Supplied records: Begin

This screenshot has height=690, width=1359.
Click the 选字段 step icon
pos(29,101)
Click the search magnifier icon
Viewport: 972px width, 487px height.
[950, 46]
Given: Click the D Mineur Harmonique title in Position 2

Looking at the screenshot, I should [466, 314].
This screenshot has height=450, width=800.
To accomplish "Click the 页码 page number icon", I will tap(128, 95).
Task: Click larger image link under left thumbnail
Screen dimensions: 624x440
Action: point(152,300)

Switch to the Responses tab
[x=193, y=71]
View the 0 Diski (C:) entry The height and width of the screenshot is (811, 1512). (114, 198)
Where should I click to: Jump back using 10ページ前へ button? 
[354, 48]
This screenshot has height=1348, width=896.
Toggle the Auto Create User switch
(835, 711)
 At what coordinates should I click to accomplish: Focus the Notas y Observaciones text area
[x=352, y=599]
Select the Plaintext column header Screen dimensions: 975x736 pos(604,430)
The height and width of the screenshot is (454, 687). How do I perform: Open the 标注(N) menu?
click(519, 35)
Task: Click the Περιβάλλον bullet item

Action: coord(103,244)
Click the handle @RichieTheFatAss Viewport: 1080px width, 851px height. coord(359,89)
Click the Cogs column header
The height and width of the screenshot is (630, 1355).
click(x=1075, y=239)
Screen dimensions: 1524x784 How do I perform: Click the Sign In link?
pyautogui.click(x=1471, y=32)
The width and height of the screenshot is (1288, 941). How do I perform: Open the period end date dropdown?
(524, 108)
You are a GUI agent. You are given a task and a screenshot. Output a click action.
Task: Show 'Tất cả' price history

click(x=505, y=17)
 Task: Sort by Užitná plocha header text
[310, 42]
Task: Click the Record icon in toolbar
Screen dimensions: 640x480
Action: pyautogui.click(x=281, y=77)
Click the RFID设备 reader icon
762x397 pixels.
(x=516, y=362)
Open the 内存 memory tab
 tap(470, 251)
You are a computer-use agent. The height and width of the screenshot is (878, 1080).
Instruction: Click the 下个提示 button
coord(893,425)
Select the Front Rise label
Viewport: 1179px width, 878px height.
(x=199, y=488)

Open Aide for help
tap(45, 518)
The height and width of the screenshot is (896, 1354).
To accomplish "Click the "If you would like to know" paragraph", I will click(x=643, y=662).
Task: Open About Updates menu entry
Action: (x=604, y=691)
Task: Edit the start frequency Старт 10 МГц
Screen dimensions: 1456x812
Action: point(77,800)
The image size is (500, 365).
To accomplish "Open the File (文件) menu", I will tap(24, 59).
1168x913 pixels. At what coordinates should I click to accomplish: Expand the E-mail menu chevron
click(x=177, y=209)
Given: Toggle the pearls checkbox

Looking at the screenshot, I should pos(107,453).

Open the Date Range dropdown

Supplied records: End

- Work request -
When you answer, retype all of the material exactly as it appears above.

- Task response -
This screenshot has height=690, width=1359.
Click the 选字段 step icon
pos(29,101)
Click the search magnifier icon
Viewport: 972px width, 487px height.
[950, 46]
Given: Click the D Mineur Harmonique title in Position 2

Looking at the screenshot, I should [466, 314].
This screenshot has height=450, width=800.
To accomplish "Click the 页码 page number icon", I will tap(128, 95).
Task: Click larger image link under left thumbnail
Screen dimensions: 624x440
Action: point(152,300)

Switch to the Responses tab
[x=193, y=71]
View the 0 Diski (C:) entry The height and width of the screenshot is (811, 1512). (114, 198)
Where should I click to: Jump back using 10ページ前へ button? 
[354, 48]
This screenshot has height=1348, width=896.
Toggle the Auto Create User switch
(835, 711)
 At what coordinates should I click to accomplish: Focus the Notas y Observaciones text area
[x=352, y=599]
Select the Plaintext column header Screen dimensions: 975x736 pos(604,430)
The height and width of the screenshot is (454, 687). How do I perform: Open the 标注(N) menu?
click(519, 35)
Task: Click the Περιβάλλον bullet item

Action: coord(103,244)
Click the handle @RichieTheFatAss Viewport: 1080px width, 851px height. coord(359,89)
Click the Cogs column header
The height and width of the screenshot is (630, 1355).
click(x=1075, y=239)
Screen dimensions: 1524x784 How do I perform: Click the Sign In link?
pyautogui.click(x=1471, y=32)
The width and height of the screenshot is (1288, 941). How do I perform: Open the period end date dropdown?
(524, 108)
You are a GUI agent. You are given a task and a screenshot. Output a click action.
Task: Show 'Tất cả' price history

click(x=505, y=17)
 Task: Sort by Užitná plocha header text
[310, 42]
Task: Click the Record icon in toolbar
Screen dimensions: 640x480
Action: pyautogui.click(x=281, y=77)
Click the RFID设备 reader icon
762x397 pixels.
(x=516, y=362)
Open the 内存 memory tab
 tap(470, 251)
You are a computer-use agent. The height and width of the screenshot is (878, 1080).
Instruction: Click the 下个提示 button
coord(893,425)
Select the Front Rise label
Viewport: 1179px width, 878px height.
(x=199, y=488)

Open Aide for help
tap(45, 518)
The height and width of the screenshot is (896, 1354).
To accomplish "Click the "If you would like to know" paragraph", I will click(x=643, y=662).
Task: Open About Updates menu entry
Action: (x=604, y=691)
Task: Edit the start frequency Старт 10 МГц
Screen dimensions: 1456x812
Action: point(77,800)
The image size is (500, 365).
To accomplish "Open the File (文件) menu", I will tap(24, 59).
1168x913 pixels. At what coordinates should I click to accomplish: Expand the E-mail menu chevron
click(x=177, y=209)
Given: Toggle the pearls checkbox

Looking at the screenshot, I should pos(107,453).

Open the Date Range dropdown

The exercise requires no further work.